Saved data entries:
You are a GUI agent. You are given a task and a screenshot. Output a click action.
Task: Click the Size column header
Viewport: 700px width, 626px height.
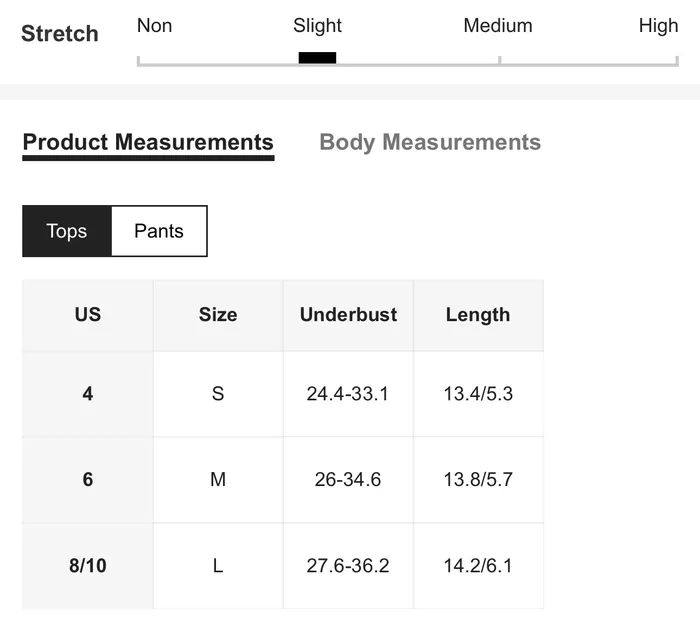[x=218, y=315]
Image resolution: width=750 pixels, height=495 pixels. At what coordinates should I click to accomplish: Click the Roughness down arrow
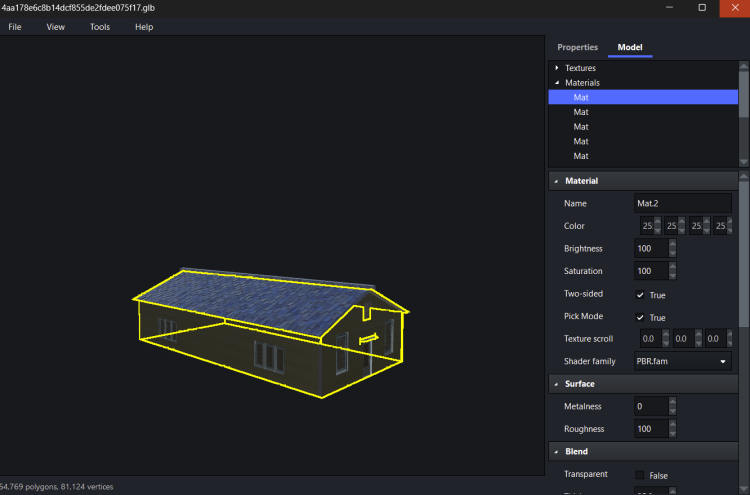[x=672, y=433]
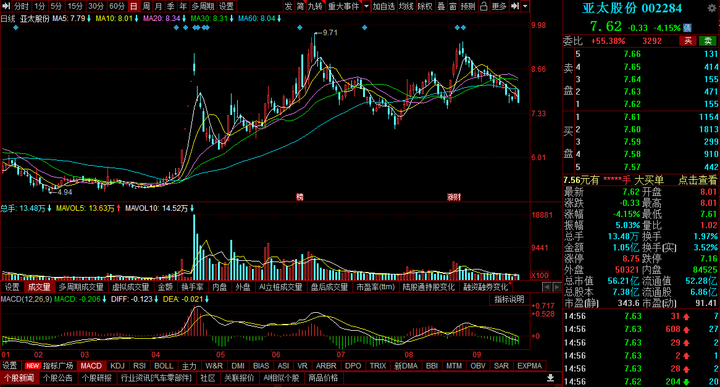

- Activity -
All lines from the one holding "Image resolution: width=750" through the last line of the entries, and nothing else, are to be output exactly; leave out the pictures.

- Task result -
Image resolution: width=750 pixels, height=495 pixels. At what coordinates should I click to accomplish: Click the Roughness down arrow
[x=672, y=433]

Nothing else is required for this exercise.